Under environmental stresses, several lipolytic enzymes are known to be activated and to contribute to membrane lipid turnover and generation of second messengers. In animal cells, phosphatidic acid phosphatase (PAP, EC 3.1.3.4), which dephosphorylates phosphatidic acid generating diacylglycerol, is long known as an enzyme involved in lipid synthesis and cell signalling. However, knowledge on PAP in plants remains very limited. The aim of this work was to isolate and characterize PAP genes in the tropical legume Vigna unguiculata (cowpea), and to study their expression under different stress conditions. Two cDNAs designated as VuPAPalpha and VuPAPbeta were cloned from the leaves of cowpea. Both proteins share sequence homology to animal type 2 PAP, namely, the six transmembrane regions and the consensus sequences corresponding to the catalytic domain of the phosphatase family, like the recently described Arabidopsis LPP (Lipid Phosphate Phosphatase) proteins. The recombinant protein VuPAPalpha expressed in Escherichia coli cells was able to convert phosphatidic acid into diacylglycerol. Unlike VuPAPbeta, VuPAPalpha has an N-terminal transit peptide and was addressed to chloroplast in vitro. Both genes are expressed in several cowpea organs and their transcripts accumulate in leaves in response to water deficit, including progressive dehydration of whole plants and rapid desiccation of detached leaves. No changes in expression of both genes were observed after wounding or by treatment with jasmonic acid. Furthermore, the in silico analysis of VuPAPalpha promoter allowed the identification of several putative drought-related regulatory elements. The possible physiological role of the two cloned PAPs is discussed.

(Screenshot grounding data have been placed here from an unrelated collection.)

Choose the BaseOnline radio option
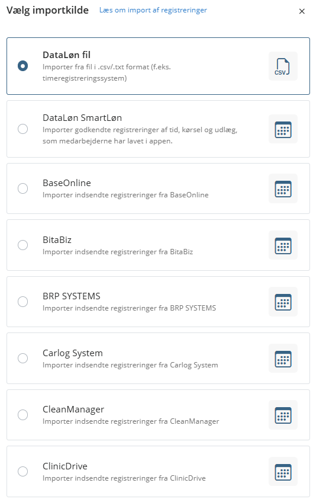coord(22,188)
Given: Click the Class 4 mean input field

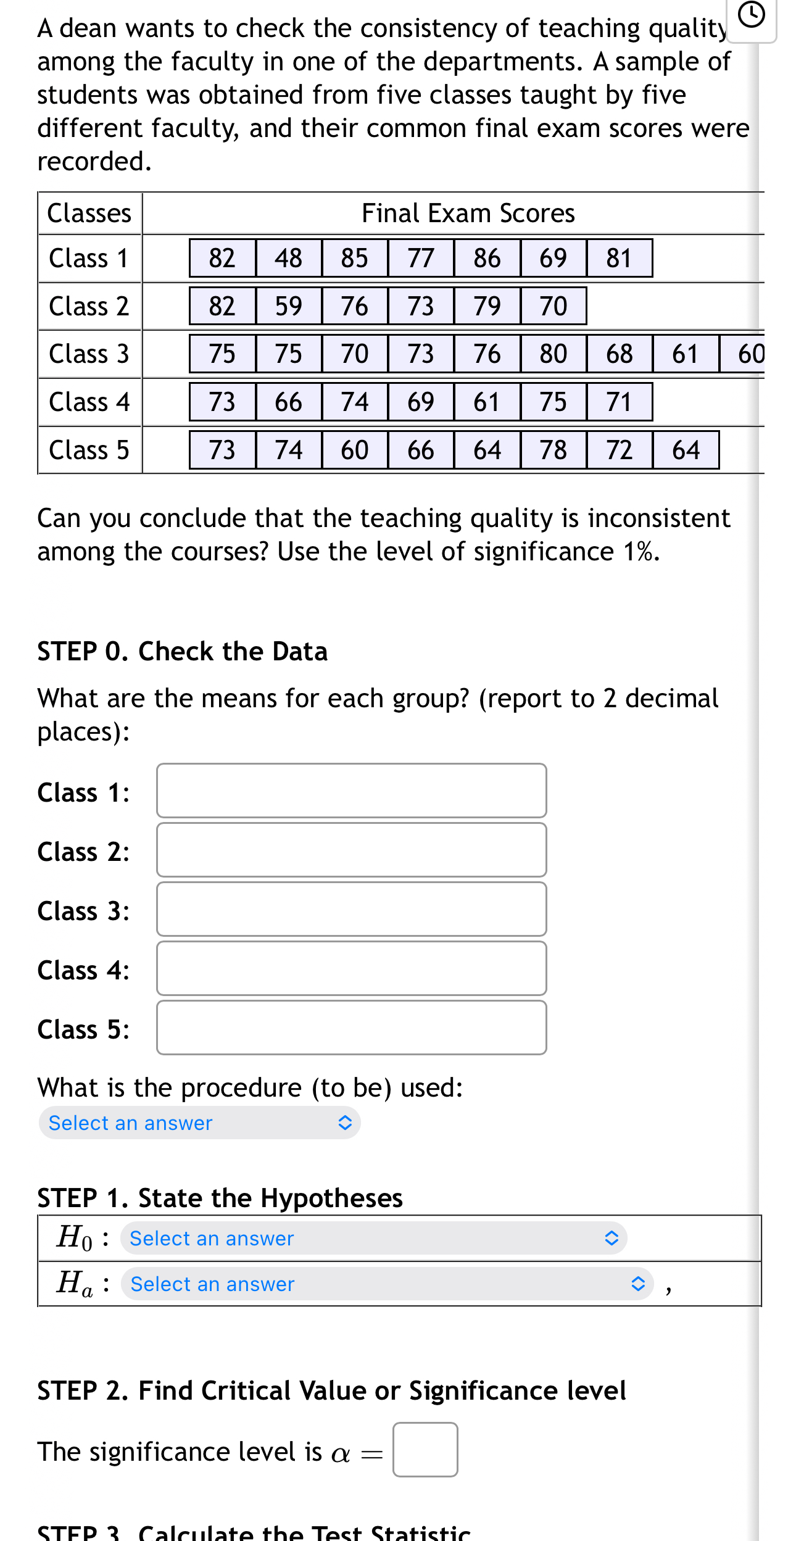Looking at the screenshot, I should pyautogui.click(x=350, y=969).
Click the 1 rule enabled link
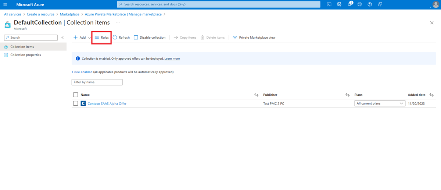441x190 pixels. pyautogui.click(x=82, y=72)
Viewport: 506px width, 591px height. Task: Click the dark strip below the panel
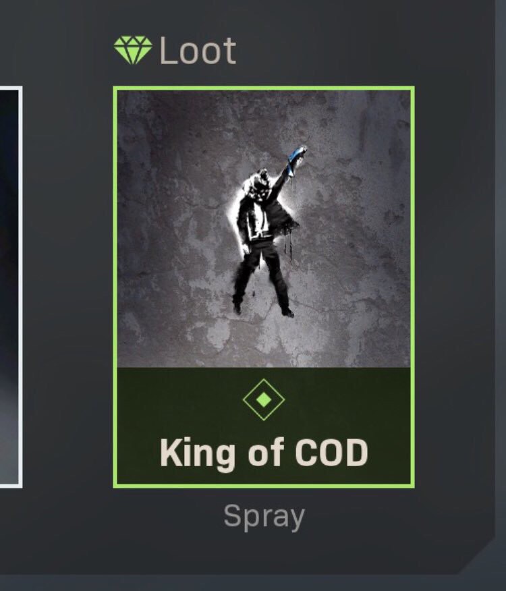pos(253,583)
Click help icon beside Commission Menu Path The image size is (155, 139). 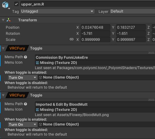click(25, 57)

Two novel plant cDNAs homologous to animal type-2 phosphatidate phosphatase are expressed in cowpea leaves and are differently regulated by water deficits.

Two cDNAs encoding putative phosphatidate phosphatases (PAPs) designated VuPAP-alpha and VuPAP-beta were cloned in cowpea (Vigna unguiculata L.) leaves. The predicted proteins have six membrane-spanning regions in common with animal type-2 PAPs. Unlike VuPAP-beta, VuPAP-alpha has an N-terminal transit peptide and is targeted in vitro to the chloroplasts. Gene expression of VuPAP-beta is stimulated by rapid air-desiccation of leaves and VuPAP-alpha transcripts increase during rehydration of plants exposed to drought-like conditions.

In vitro photodynamic lipid peroxidation of total lipophilic extracts from leaves of bean plants

In vitro lipid peroxidation, induced by reactive oxygen species photochemically generated, was carried out on purified alpha-linolenic acid (18:3(n - 3)) and on bean leaf total lipophilic extracts. The photosensitizer used was meso-tetraphenylporphine. The time-course of the reaction was evaluated by ultraviolet (UV) spectra analysis. The 18:3(n - 3) photoperoxidation kinetics comprised three steps: monohydroperoxidation, characterized by the appearance of conjugated diene patterns; dihydroperoxidation characterized by the appearance of conjugated triene patterns, oxidative cleavage of the mono- and dihydroperoxides, characterized by the disappearance of conjugated patterns. In contrast, for hydrated plant total lipophilic extract photoperoxidation, conjugated pattern appearance was slow and the maximum plateau was not obtained. In order to explain plant extract behaviour, we tested the effects of beta-carotene and quercetin (important components of the chloroplast membrane) on the time-course of 18:3(n - 3) photoperoxidation. The first step was inhibited by beta-carotene implying that type II photoperoxidation involving singlet oxygen (1O2) was predominant. Whilst the two last steps were inhibited by quercetin implying that type I photoperoxidation involving free radicals, prevailed. Since 18:3(n - 3) foliar content decreased under water deficit, we tested the behaviour of total lipophilic extracts from droughted plant leaves in presence of reactive oxygen species. In the case of droughted plants, the maximum of conjugated diene patterns was attained later than for hydrated plants, suggesting that drought affects the resistance capability of total lipophilic extracts from bean leaves to lipid photoperoxidation.